## [Your instructions]
Copy the rows from the start through the line containing "pyautogui.click(x=260, y=212)", inclusive, keeping the requests but scaling every coordinate in the answers by 1.35 and rounding to whole numbers, with halves rounded up. Leave all numbers in the requests unchanged, and omit the pictures.

## [Records for this exercise]

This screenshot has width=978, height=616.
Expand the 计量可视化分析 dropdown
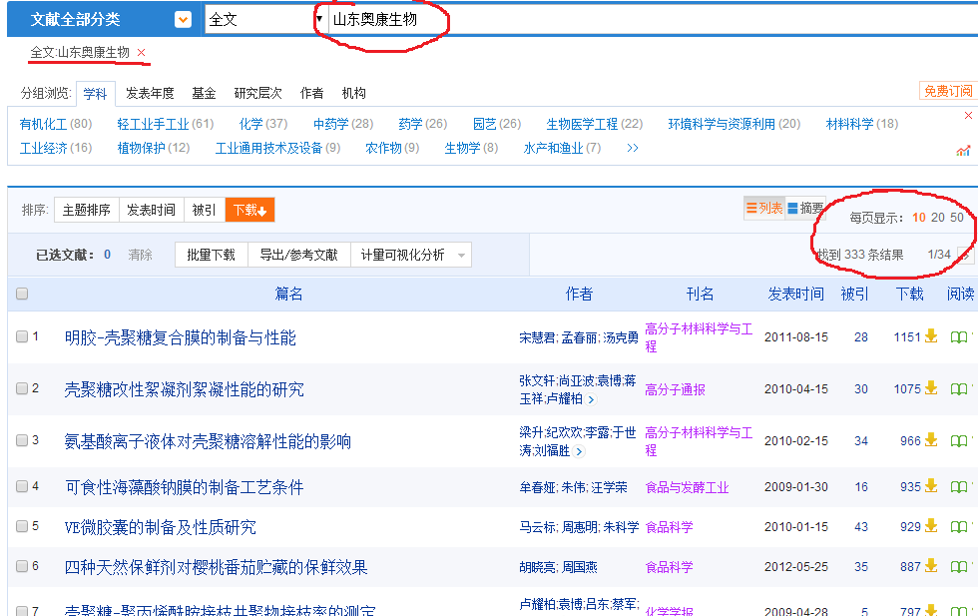pos(461,256)

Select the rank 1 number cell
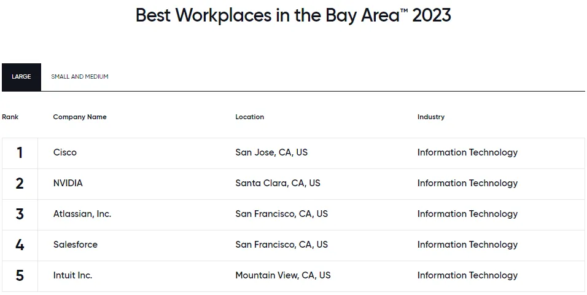[x=20, y=153]
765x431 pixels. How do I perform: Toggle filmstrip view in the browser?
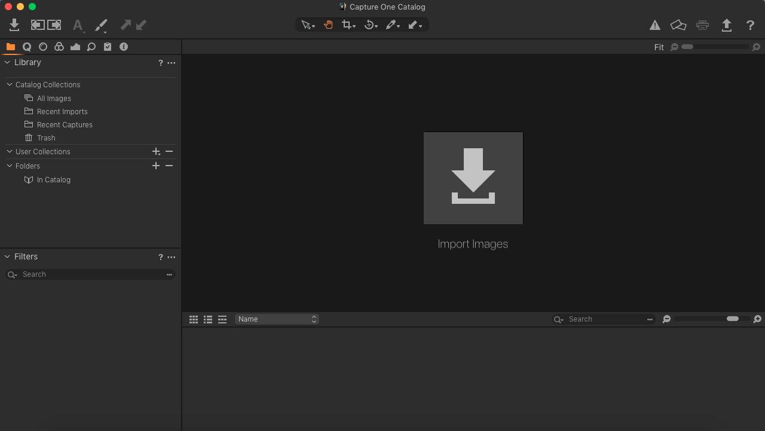222,319
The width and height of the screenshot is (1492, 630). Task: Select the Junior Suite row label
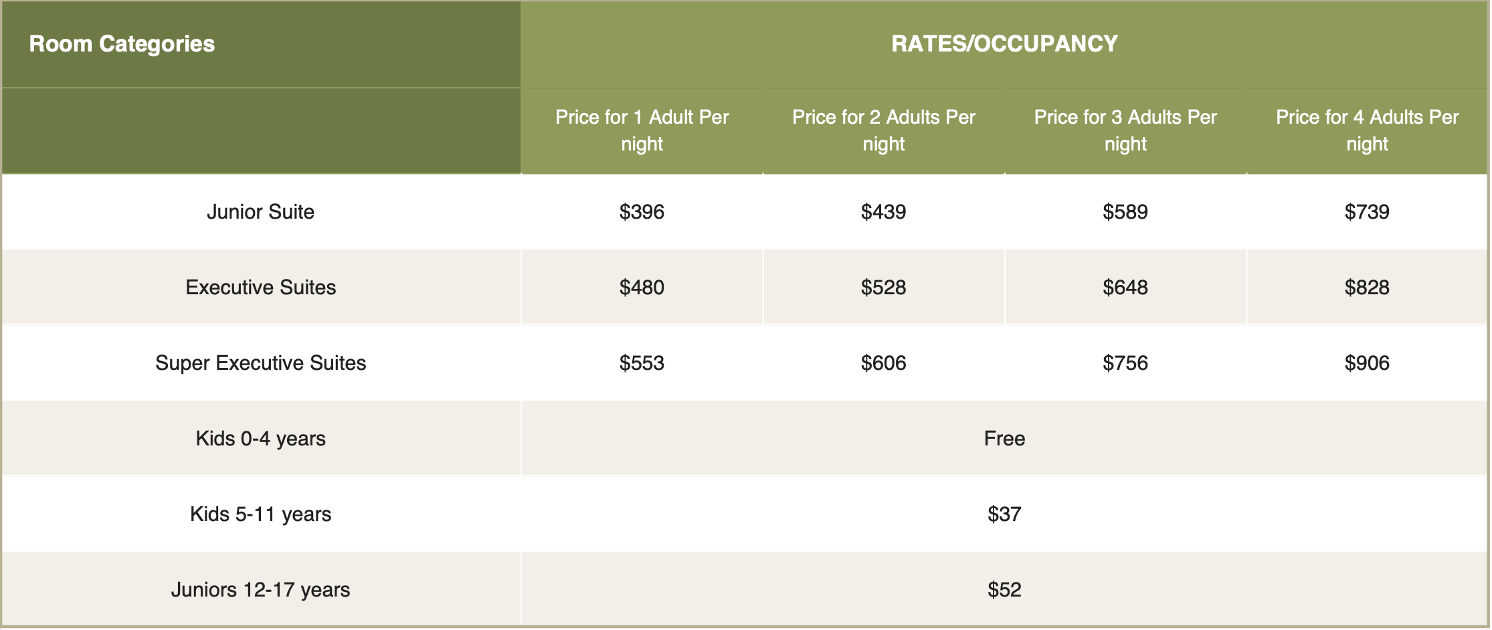pyautogui.click(x=260, y=212)
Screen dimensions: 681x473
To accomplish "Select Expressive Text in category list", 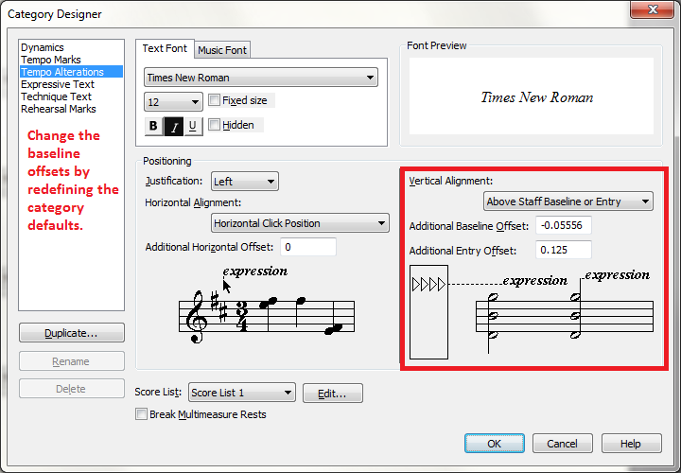I will [58, 84].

## [Reply to the task]
This screenshot has width=978, height=616.
Expand the 计量可视化分析 dropdown
pos(622,346)

Select the rank 1 number cell
[x=27, y=207]
765x431 pixels. How do I perform: Toggle filmstrip view in the browser?
300,431
The width and height of the screenshot is (1492, 630). Task: Select the Junior Suite row label
pyautogui.click(x=351, y=286)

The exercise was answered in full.